Race, the Son of Racism
Me and my friends used to play this game when we were little. We would go around and ask each other how they would describe color to a blind person, or someone who’s never seen color before. A seemingly simple task but when attempted, near impossible. Try describing blue. It’s the color of the sky, it’s light, or dark, it’s kinda like green but also purple. I don’t think this description would help a blind person in the slightest. But what even is color? How do you really define it? Well a quick Google search will lead you to dictionary.com where you get the first definition; “the quality of an object or substance with respect to light reflected by the object, usually determined visually by measurement of hue, saturation, and brightness of the reflected light; saturation or chroma; hue.” Shift your eyes down, and you get a second way to use this word; “the natural appearance of the skin, especially of the face; complexion”. Although similar, these definitions mean different things. One deals with things like the rainbow and primary and secondary. While the other deals with the more controversial, skin color. Ta-Nehisi Coates’ Between the World and Me speaks a lot of the issue of race and the concept of race as a whole. He says,“race is the child of racism, not the father”. Understanding the way we view this first kind of color helps to more easily how race is a consequence of racism, not the other way around.
Tech Insider has a video called How Language Changes The Way We See Color where Gavin Evans, a lecturer at Birkbeck University, talks about some of the ideas in his book The Story of Colour, about the culture of color. In this short video, Evans talks about how people from different cultures who speak different languages can distinguish between similar colors more or less easily depending on how they split the colors on the spectrum.

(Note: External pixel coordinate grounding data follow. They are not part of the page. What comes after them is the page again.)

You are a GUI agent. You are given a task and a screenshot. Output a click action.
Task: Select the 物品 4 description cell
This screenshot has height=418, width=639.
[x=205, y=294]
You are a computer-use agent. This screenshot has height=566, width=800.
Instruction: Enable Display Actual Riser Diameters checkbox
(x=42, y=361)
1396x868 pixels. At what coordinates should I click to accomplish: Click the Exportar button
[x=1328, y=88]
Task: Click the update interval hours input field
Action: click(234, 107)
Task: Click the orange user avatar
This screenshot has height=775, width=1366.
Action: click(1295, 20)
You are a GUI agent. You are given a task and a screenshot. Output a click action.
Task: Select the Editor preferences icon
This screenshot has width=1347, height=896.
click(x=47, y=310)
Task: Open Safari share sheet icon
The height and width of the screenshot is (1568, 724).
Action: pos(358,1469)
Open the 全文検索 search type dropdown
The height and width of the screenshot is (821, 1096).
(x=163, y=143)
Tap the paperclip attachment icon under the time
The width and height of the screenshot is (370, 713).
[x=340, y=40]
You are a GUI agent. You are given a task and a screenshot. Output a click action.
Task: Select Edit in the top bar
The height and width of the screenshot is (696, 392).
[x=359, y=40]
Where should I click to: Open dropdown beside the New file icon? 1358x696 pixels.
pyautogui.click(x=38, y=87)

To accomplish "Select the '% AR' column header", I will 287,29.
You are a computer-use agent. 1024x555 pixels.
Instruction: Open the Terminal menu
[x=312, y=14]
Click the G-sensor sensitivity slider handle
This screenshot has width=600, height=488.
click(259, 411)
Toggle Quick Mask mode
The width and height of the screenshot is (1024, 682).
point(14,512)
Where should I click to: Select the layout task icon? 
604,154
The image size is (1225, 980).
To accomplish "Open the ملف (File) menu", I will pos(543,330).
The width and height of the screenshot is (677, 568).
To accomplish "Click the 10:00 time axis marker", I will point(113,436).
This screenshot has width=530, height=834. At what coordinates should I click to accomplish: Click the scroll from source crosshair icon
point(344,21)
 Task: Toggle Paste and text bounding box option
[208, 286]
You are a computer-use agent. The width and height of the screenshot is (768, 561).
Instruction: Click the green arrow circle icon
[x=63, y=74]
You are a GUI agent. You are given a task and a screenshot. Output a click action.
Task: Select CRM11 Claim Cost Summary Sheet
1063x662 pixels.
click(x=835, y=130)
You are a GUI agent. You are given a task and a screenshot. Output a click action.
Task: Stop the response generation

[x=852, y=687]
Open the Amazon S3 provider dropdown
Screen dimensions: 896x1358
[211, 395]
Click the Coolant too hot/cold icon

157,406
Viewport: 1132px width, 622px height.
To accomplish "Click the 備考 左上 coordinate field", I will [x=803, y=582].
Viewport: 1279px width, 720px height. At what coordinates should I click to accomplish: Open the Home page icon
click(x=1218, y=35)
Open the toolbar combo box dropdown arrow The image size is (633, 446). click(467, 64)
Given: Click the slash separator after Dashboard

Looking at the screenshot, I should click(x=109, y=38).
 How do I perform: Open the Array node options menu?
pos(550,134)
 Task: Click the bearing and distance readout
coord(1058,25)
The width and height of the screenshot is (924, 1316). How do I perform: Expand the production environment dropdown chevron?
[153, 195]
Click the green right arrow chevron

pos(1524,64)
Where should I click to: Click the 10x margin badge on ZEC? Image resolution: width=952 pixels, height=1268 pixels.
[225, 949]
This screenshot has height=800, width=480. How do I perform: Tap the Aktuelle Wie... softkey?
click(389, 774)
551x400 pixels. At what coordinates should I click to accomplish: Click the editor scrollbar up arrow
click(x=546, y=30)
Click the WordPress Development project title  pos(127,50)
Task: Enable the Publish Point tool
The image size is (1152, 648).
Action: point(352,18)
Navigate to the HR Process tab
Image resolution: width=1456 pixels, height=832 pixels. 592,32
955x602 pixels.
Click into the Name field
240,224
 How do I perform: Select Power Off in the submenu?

Coates views race in a similar way which Evans views colors. Coates speaks a lot in his book about how races were created in order to separate and bring up certain people who wanted power. The variety of labels changed to suppress more people, binding those with lighter skin together by making them one strong entity. Coates says this early in the book, “the new people were something else before they were white- Catholic, Corsican, Welsh, Mennonite, Jewish” (7). Before the population truly created “white”, they were many different things. They had different labels that meant different things, but over time, they came together and the variation became limited and all became known as one. This caused what once was different groups of people to become almost indistinguishable from each other.

Evans says ,”Our perception of color is not only related to the colors we see but the words we give colors”. The way we look at color is not only related to the colors we physically see but the words we give to colors. Giving something a different name makes it different. Pink isn’t the same color as red because we say so. There is no reason to give them different names besides This is the same idea that coates was trying to prove when he said “race is the child of racism, not the father”. The idea of race was only created as a result of certain people wanting to be systematically above others. Therefore, the people above created different names for these people to prove they were different and inferior. Coates is saying that race is not a black and white thing, it’s a spectrum that we’ve made black and white, and Evans tells us it’s our choice what parts of the spectrum we decide to represent.
Ella, Interesting ideas here, but a lot on color theory before getting into our book (one ref to Coates in first four paragraphs). First two quotes are both from p. 7. I like your quote from p. 115. Can you link the points he makes there more explicitly to the color limitations you raise earlier? In other words, if language of color limits our understanding of the world, what does that say about the "black and white" thinking that has obsessed our national understanding of race?
ReplyDeleteFascinating comparison! Colorism is certainly one major force behind racial discrimination. Why might society have moved from these hyper-differentiated "races" even among people of a similar skin color (e.g. Welsh, Mennonite, Jewish, etc.) to "races" based solely on physical appearance (e.g. white, black, Asian, etc.)? What might this tell us about how societies and cultures construct race?